Connor on May 14 laid out his vision of the future capability of submarines at a forum hosted by the Center for Strategic and International Studies (CSIS). The U.S. must continually improve the capabilities of its submarine forces and at the same time counter the technological advancements of its potential enemies, he said.

“The superiority of the platforms you operate from enables everything else,” Connor said. The Navy faces a potential crisis where its subs are threatened with obsolescence unless they are replaced or at least modernized.

The Virginia-class submarine is the best in its class in the world, Connor said. But their payload capacity is lacking and sonar and other technologies have outpaced those installed on active duty vessels.  A Virginia “payload module” that will allow it to carry a greater number of Tomahawk cruise missiles is in the works.  

“It’s very good right now, but we have some very formidable adversaries coming down the line and we now understand that we understand the physics and have the processing capacity to make the next great leap in sonar.”

Vice Adm. Michael Connor
Vice Adm. Michael Connor

The Navy’s top priority is the Ohio-class nuclear submarine replacement, which Connor said was the “backbone of the naval leg” of the strategic nuclear triad. At $4 billion a piece, the program will be one of the Pentagon’s most expensive even before metal begins bending in 2021.
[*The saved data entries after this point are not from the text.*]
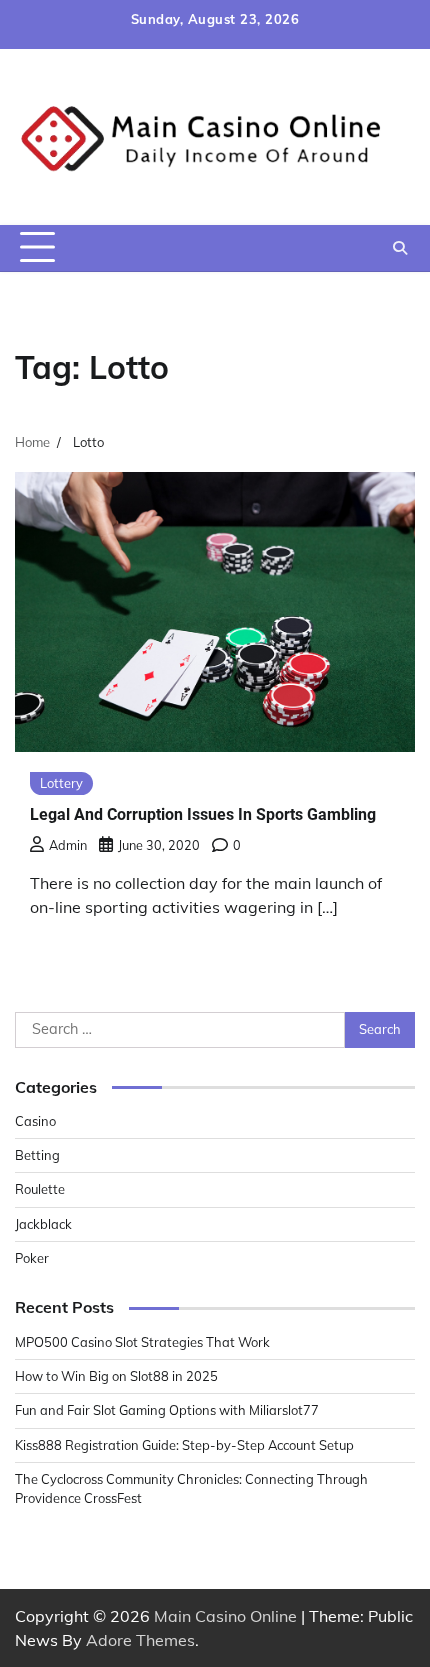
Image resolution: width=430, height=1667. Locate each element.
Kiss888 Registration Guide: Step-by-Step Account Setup (184, 1445)
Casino (35, 1121)
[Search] (400, 248)
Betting (37, 1155)
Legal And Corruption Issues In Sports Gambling (203, 814)
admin (68, 845)
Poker (32, 1258)
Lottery (61, 783)
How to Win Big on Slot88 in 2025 (116, 1376)
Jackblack (43, 1224)
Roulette (40, 1189)
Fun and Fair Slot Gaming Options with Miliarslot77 (167, 1410)
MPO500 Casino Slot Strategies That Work (142, 1342)
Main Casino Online (225, 1616)
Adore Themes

As a “low-density, high-demand” force whose platforms are some of the most expensive in the Defense Department inventory, the Navy needs to “make each one more valuable,” Connor said.

He is calling for an increase in torpedo range from around 10 miles to beyond 100 miles so that leaders can “start thinking of torpedoes as underwater Tomahawks.” He envisions launching a small unmanned aerial vehicle from a surfaced submarine that will fly over the horizon, spot for a target and guide a torpedo through terminal homing.
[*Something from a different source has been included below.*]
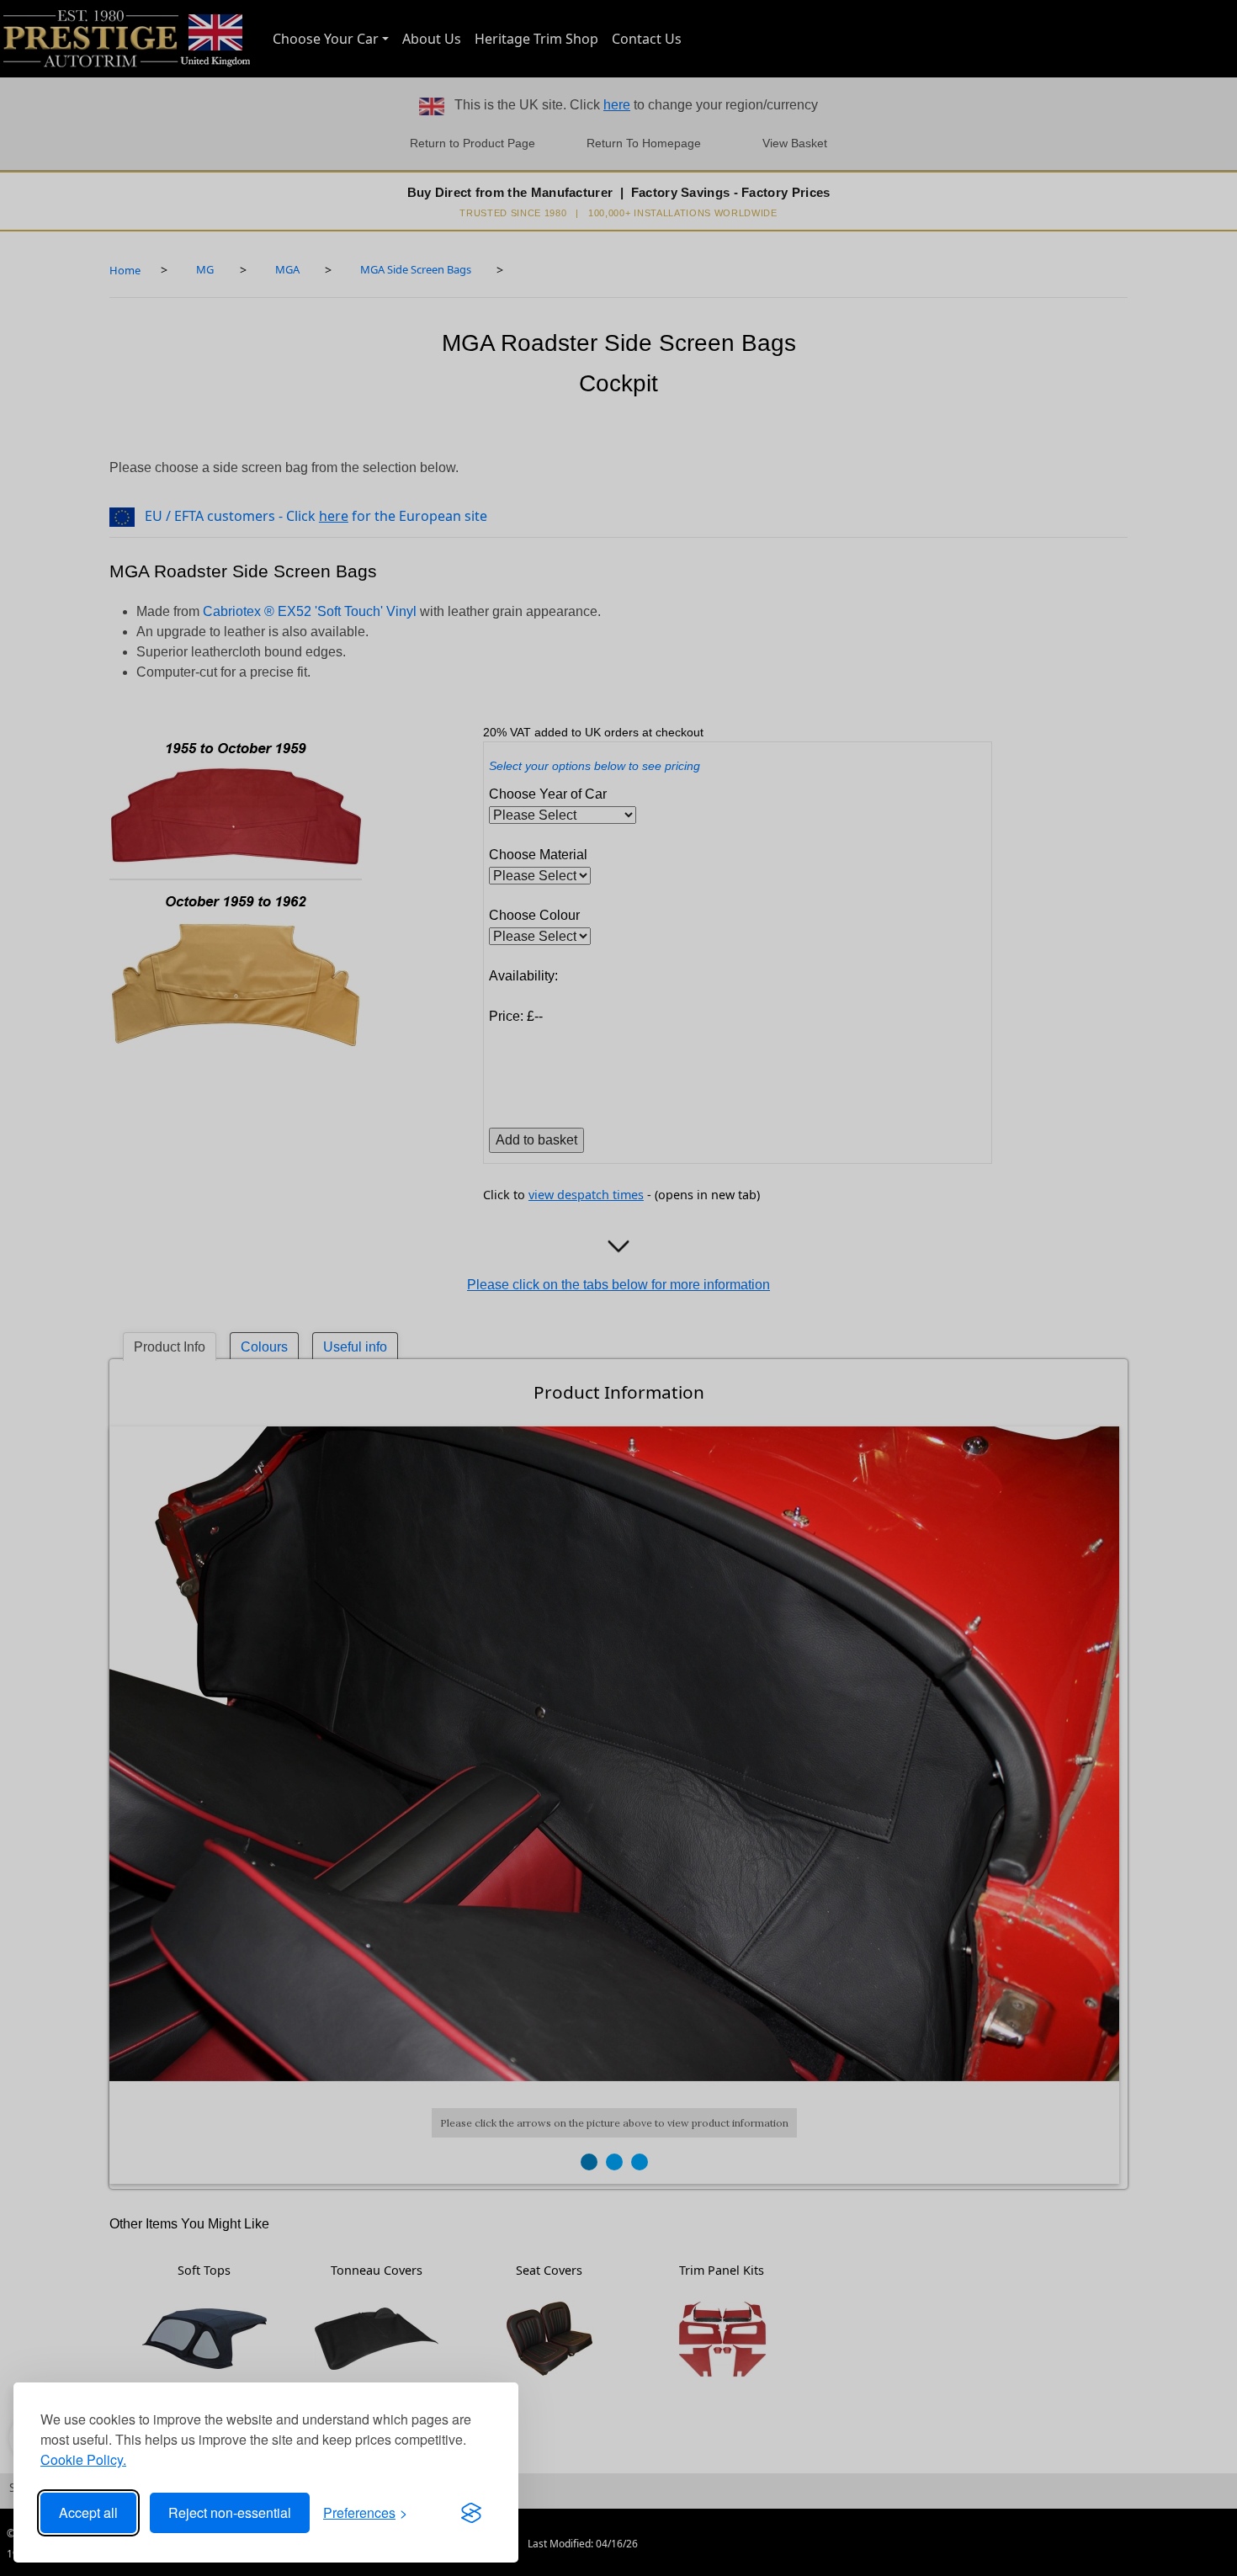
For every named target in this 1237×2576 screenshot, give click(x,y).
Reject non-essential (229, 2512)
Achieving beyond-the-horizon accuracy with a torpedo is referred to as the “silver bullet.” Connor also envisions a “golden bullet” that could exceed that range and strike targets inside harbors, in submarine pens or up rivers.

Above the surface, Navy leaders are looking to integrate advanced command and control (C2) systems with the Tomahawk missile, which is a precision ordinance that has a longer range than ships’ ability to control it.

“Were looking in terms of a multi-mission weapon that can be used against a land target or a target at sea,” he said. “That’s very important to the submarine force because we can’t decide before we leave San Diego what fight we’re going to fight.”

“The technology exists at a very low cost to add an anti-ship capability to our land-attack missiles,” he added.

The Navy is also investing in advanced decoys that can fool enemy sensors by mimicking the radar or signature of a submarine.

As adversaries invest in their ability to find submarines at sea, the Navy “will provide him with many, many things that look very good on their equipment and we will put them, after the investment is done, right back in the position where they are today,” Connor said.

The goal is to goad an enemy into expending massive amounts of ordinance, at great cost, on chasing geese “only to find out that all that ordnance has not changed their strategic position one iota,” Connor said. Adversaries who decide to fire on U.S. forces will think twice, the thinking goes, “because the whole time they are doing all that, we’ll be inflicting significant damage on their forces.”

Connor gave the example of a $3,000 buoy that when deployed from a submerged submarine, gives off a radar signature almost identical to a periscope mast. Each decoy would be significantly less expensive that any ordnance or effort the enemy would spend finding out they’ve been had, he said.

“If I can make people drop million-dollar torpedoes on $3,000 things that look like submarines, we are on the right side of this asymmetric business,” Connor said. “When you leverage that with the ambiguity of do I have a submarine or not and the capability that use must worry about if there are submarines in a certain place, this is how we start getting to this conventional deterrence theory where we can make an adversary realize that the cost of going to war at sea with us is going to be severe.”